*Required action*.
Print only the lines below from the one with "TR Series: Gabriel" to the one with "victim (434, 2483)", both included, exactly as they stand. Leave pictures out.

-------- Dataset

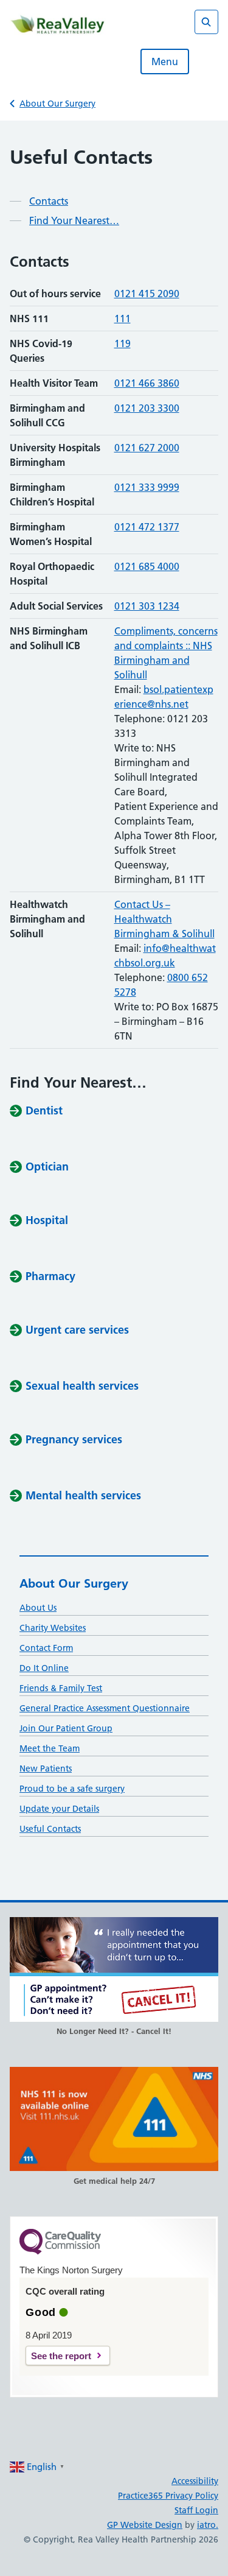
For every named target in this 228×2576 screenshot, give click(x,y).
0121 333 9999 (146, 487)
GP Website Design (144, 2524)
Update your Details (59, 1808)
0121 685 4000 (146, 566)
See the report (61, 2356)
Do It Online (44, 1668)
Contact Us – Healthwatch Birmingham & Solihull (164, 919)
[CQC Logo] (60, 2251)
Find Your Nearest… (74, 220)
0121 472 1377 (146, 527)
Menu (164, 61)
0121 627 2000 (146, 448)
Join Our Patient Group (65, 1728)
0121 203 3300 (146, 408)
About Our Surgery (57, 103)
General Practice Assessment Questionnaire (104, 1708)
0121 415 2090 (146, 293)
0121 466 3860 (146, 383)
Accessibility (194, 2481)
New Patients (45, 1768)
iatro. (207, 2524)
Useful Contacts (50, 1828)
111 (122, 318)
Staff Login (196, 2510)
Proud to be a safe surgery (72, 1788)
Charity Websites (52, 1627)
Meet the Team (49, 1748)
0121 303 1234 (146, 606)
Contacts (48, 201)
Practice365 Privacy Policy (168, 2495)
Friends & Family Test (60, 1688)
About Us (38, 1607)
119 (122, 343)
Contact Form (46, 1647)
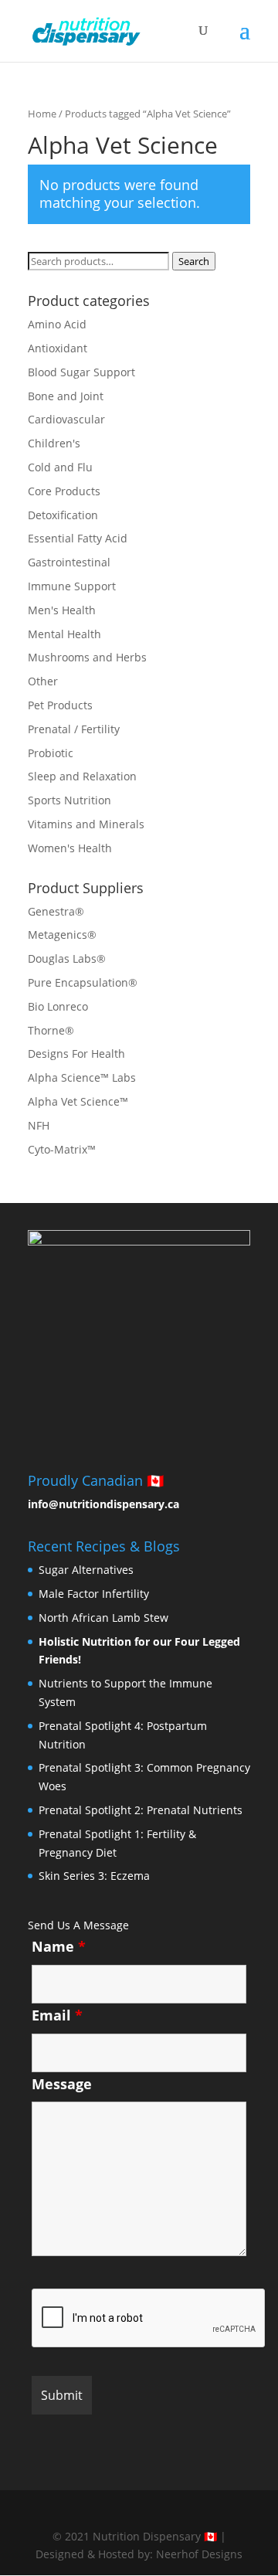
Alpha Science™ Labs (82, 1077)
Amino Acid (57, 324)
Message (62, 2084)
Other (43, 681)
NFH (38, 1125)
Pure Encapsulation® (82, 982)
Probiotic (50, 753)
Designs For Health (76, 1053)
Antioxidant (57, 348)
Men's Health (62, 610)
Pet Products (60, 705)
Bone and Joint (65, 396)
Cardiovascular (66, 419)
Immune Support (72, 586)
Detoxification (63, 515)
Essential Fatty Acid (77, 538)
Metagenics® (62, 934)
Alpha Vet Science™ (78, 1101)
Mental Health (64, 634)
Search (193, 261)
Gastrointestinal (69, 562)
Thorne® (51, 1030)
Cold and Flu (60, 467)
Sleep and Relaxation (82, 776)
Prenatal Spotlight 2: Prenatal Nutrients (140, 1810)
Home (42, 114)
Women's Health (70, 848)
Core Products (64, 491)
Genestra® (56, 911)
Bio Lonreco (58, 1006)
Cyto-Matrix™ (62, 1149)
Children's (54, 443)
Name (59, 1946)
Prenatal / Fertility (74, 729)
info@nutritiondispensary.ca (103, 1504)
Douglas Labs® (67, 958)
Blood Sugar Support (81, 372)
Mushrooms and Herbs (87, 657)
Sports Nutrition (69, 800)
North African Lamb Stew (103, 1617)
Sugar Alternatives (86, 1569)
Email (57, 2015)
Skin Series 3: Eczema (94, 1875)
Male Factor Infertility (94, 1593)
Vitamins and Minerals (86, 824)
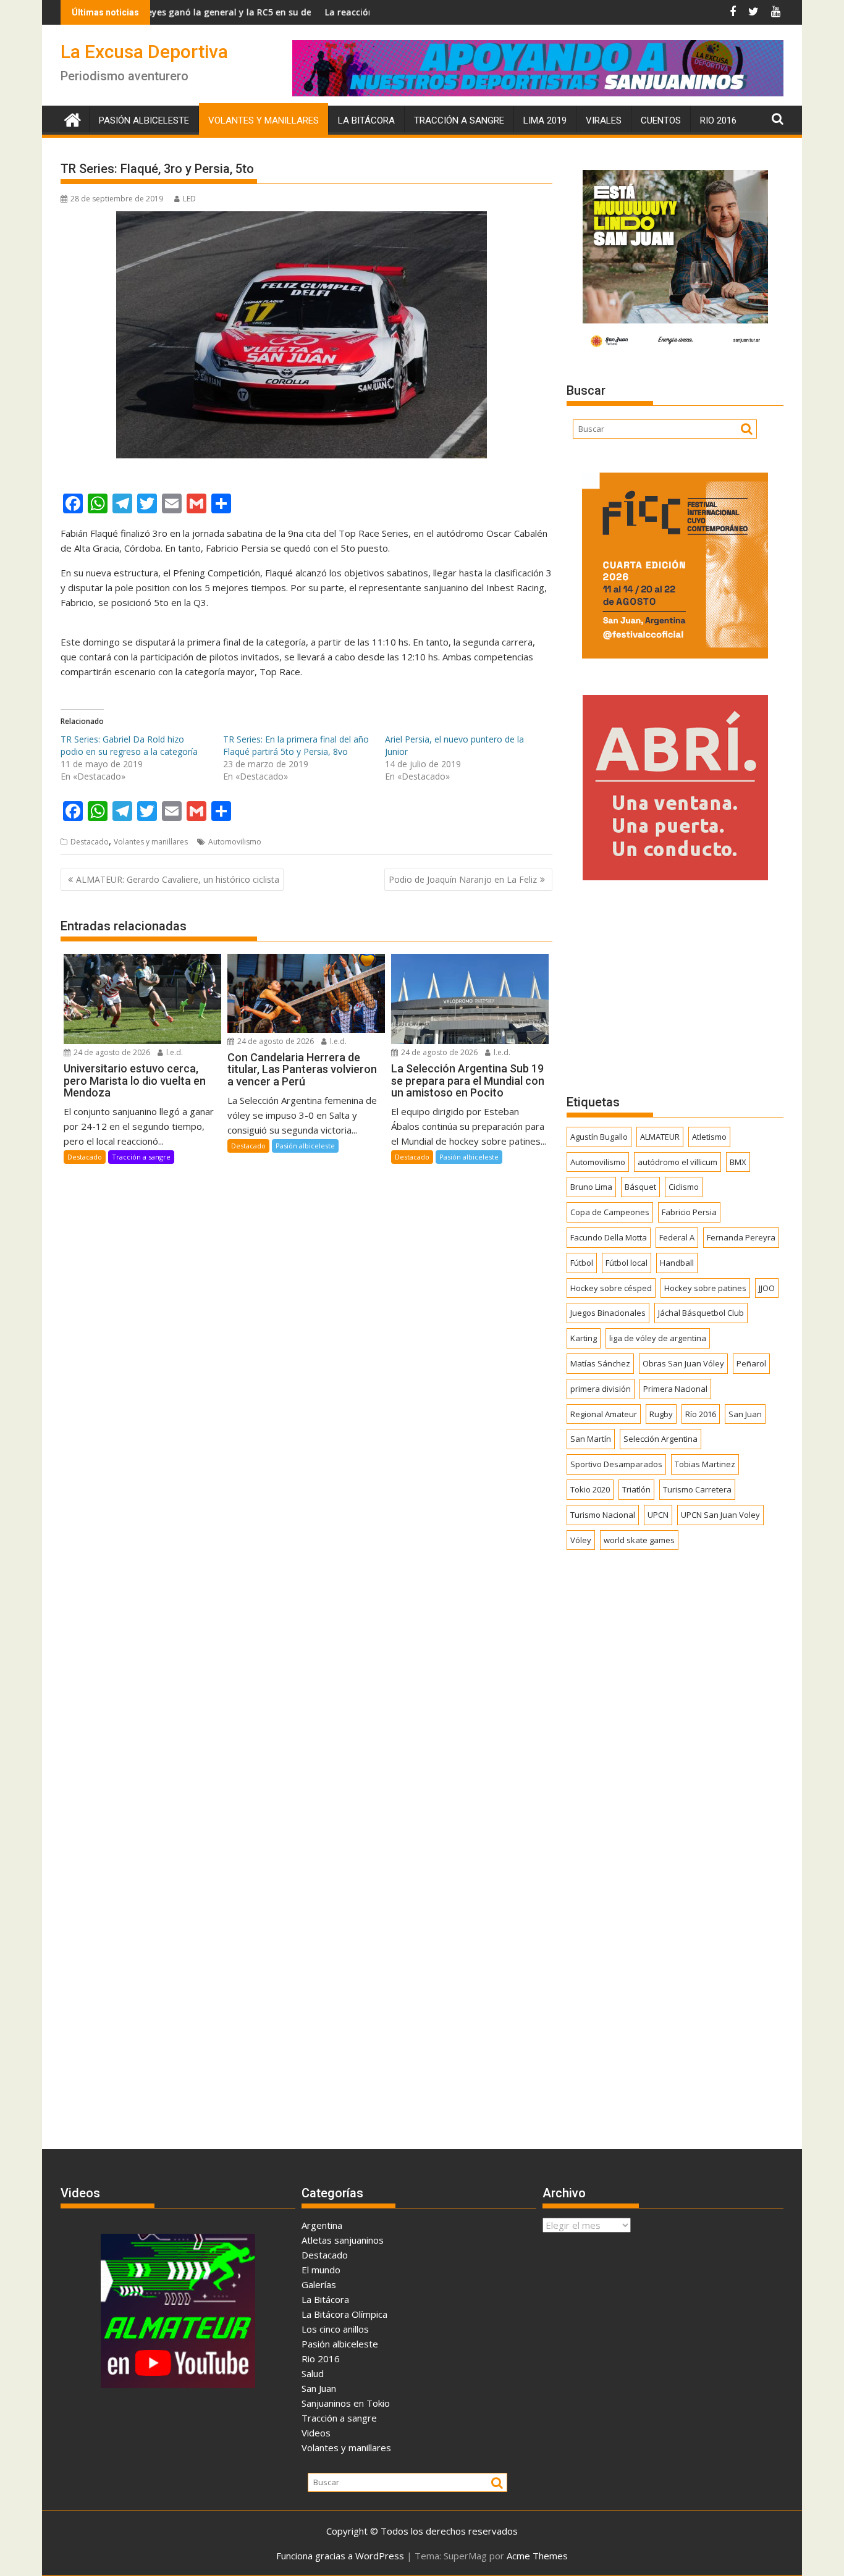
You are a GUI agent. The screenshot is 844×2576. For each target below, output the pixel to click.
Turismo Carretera (697, 1489)
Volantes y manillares (263, 120)
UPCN (658, 1514)
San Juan (745, 1414)
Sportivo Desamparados (616, 1464)
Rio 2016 (718, 120)
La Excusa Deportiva (144, 51)
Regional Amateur (603, 1414)
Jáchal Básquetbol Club (701, 1312)
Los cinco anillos (335, 2329)
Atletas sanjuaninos (343, 2240)
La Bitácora (366, 120)
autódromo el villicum (677, 1162)
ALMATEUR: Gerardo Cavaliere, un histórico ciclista (177, 879)
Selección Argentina (660, 1438)
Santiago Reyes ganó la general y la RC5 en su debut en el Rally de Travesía (183, 12)
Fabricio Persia (689, 1212)
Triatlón (636, 1489)
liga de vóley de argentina (657, 1338)
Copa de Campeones (609, 1212)
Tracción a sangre (459, 120)
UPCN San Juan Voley (720, 1514)
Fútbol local (627, 1262)
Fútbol (581, 1262)
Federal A (676, 1237)
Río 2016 (700, 1414)
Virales (604, 120)
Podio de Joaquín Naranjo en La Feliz (463, 879)
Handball (677, 1262)
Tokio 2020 (590, 1489)
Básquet (640, 1186)
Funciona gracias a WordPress (340, 2555)
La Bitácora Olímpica (344, 2314)
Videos (316, 2433)
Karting (583, 1338)
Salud (313, 2373)
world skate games (639, 1540)
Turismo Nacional (602, 1514)
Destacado (89, 841)
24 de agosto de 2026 (111, 1052)
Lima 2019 (545, 120)
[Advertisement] (675, 986)
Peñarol (751, 1363)
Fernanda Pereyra (741, 1237)
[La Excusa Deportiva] (72, 118)
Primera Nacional (675, 1388)
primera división (600, 1388)
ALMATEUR (660, 1136)
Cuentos (661, 120)
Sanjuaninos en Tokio (346, 2403)
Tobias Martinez (705, 1464)
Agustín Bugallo (599, 1136)
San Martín (590, 1438)
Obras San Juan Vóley (683, 1363)
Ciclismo (684, 1186)
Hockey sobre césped (611, 1288)
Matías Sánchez (600, 1363)
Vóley (580, 1540)
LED (189, 198)
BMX (738, 1162)
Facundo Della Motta (608, 1237)
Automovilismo (234, 841)
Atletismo (709, 1136)
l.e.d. (173, 1052)
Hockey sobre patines (705, 1288)
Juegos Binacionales (608, 1312)
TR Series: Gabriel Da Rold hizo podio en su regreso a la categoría (129, 745)
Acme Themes (537, 2555)
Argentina (322, 2225)
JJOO (767, 1288)
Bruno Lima (591, 1186)
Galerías (319, 2284)
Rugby (661, 1414)
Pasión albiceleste (144, 120)
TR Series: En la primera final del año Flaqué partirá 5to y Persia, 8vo (296, 745)
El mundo (321, 2269)
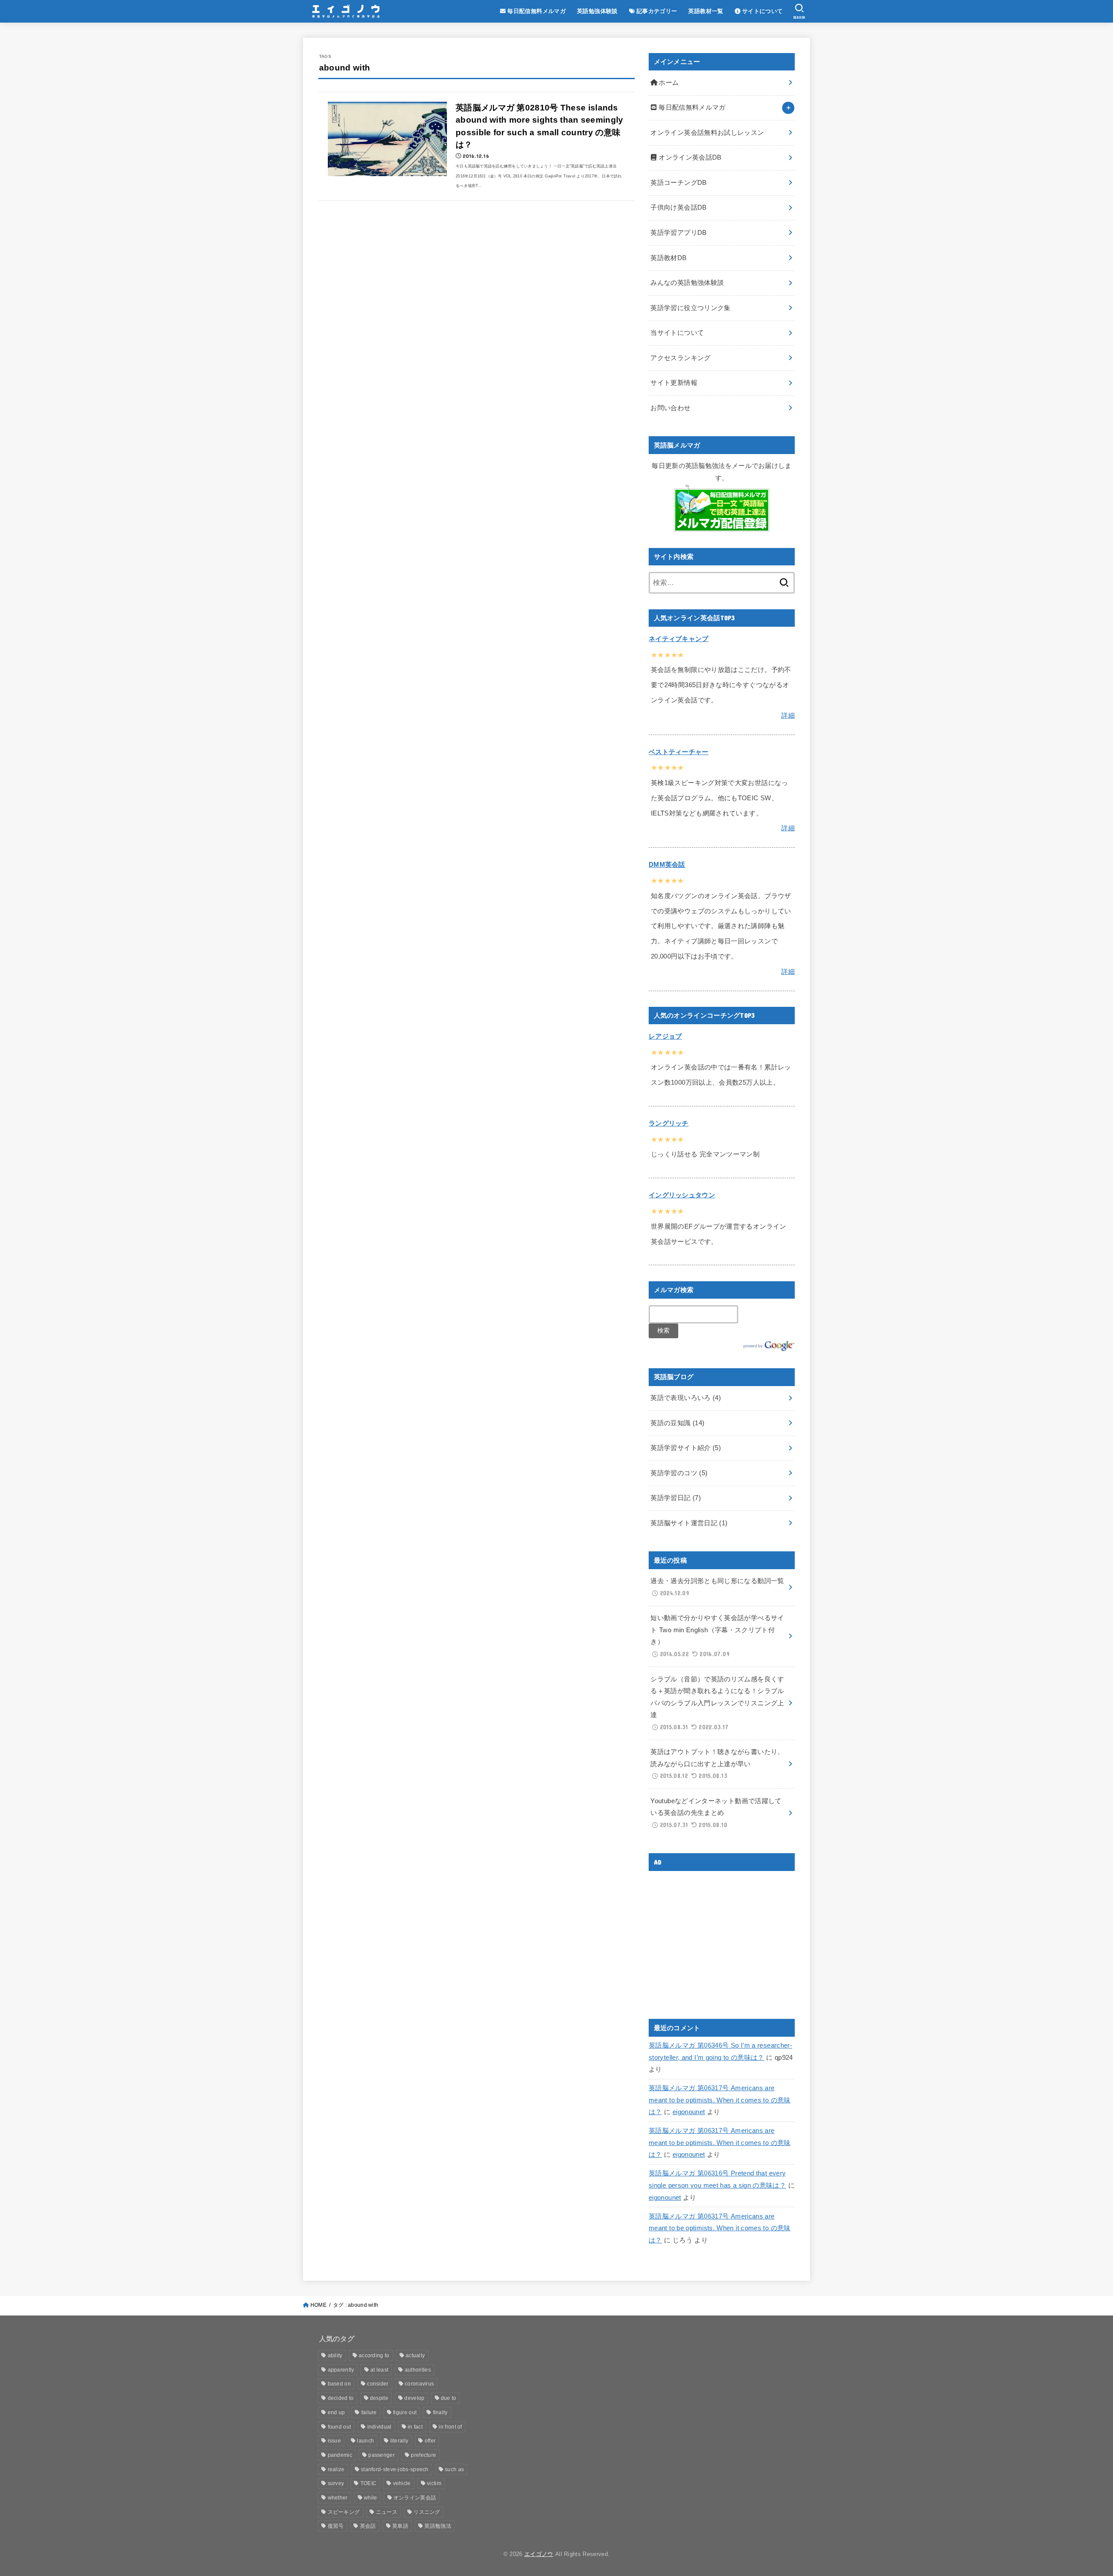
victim (434, 2483)
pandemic (340, 2455)
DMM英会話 (667, 864)
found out (339, 2427)
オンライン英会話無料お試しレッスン (707, 132)
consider (377, 2384)
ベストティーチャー (679, 751)
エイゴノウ (538, 2554)
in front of (450, 2427)
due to (449, 2398)
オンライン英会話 (414, 2498)
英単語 (400, 2526)
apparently (341, 2370)
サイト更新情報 (673, 382)
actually (415, 2355)
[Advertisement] (722, 1938)
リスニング (426, 2512)
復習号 (336, 2526)
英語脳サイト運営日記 (688, 1523)
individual (379, 2427)
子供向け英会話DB (678, 207)
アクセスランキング (680, 357)
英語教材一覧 (705, 11)
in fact (415, 2427)
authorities (418, 2370)
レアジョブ (665, 1036)
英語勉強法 (437, 2526)
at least (379, 2370)
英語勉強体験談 (597, 11)
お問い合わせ (670, 407)
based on (339, 2384)
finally (440, 2412)
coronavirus (419, 2384)
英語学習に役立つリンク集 (690, 307)
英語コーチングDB (678, 182)
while (370, 2498)
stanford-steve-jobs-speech (395, 2469)
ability (335, 2355)
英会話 (368, 2526)
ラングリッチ (669, 1123)
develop (414, 2398)
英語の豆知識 (677, 1423)
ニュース (386, 2512)
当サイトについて (677, 332)
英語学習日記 (675, 1497)
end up (336, 2412)
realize (336, 2469)
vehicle (402, 2483)
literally (399, 2441)
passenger (381, 2455)
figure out (405, 2412)
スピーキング (344, 2512)
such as (454, 2469)
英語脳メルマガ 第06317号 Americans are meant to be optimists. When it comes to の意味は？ (720, 2100)
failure (369, 2412)
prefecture (423, 2455)
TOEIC (368, 2483)
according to (374, 2355)
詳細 (788, 715)
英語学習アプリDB (678, 232)
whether (338, 2498)
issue (334, 2441)
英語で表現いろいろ (685, 1397)
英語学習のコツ (678, 1473)
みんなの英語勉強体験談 (687, 282)
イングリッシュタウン (682, 1195)
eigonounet (689, 2111)
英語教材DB (668, 257)
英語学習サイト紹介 (685, 1447)
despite (379, 2398)
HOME (318, 2305)
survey (336, 2483)
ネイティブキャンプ (679, 638)
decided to (341, 2398)
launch (365, 2441)
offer (430, 2441)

----------------

*Task response*.
TR Series: Gabriel Da Rold hizo podio en su regreso a la categoría (129, 745)
Acme Themes (537, 2555)
Argentina (322, 2225)
JJOO (767, 1288)
Bruno Lima (591, 1186)
Galerías (319, 2284)
Rugby (661, 1414)
Pasión albiceleste (144, 120)
TR Series: En la primera final del año Flaqué partirá 5to y Persia, 8vo (296, 745)
El mundo (321, 2269)
victim (434, 2483)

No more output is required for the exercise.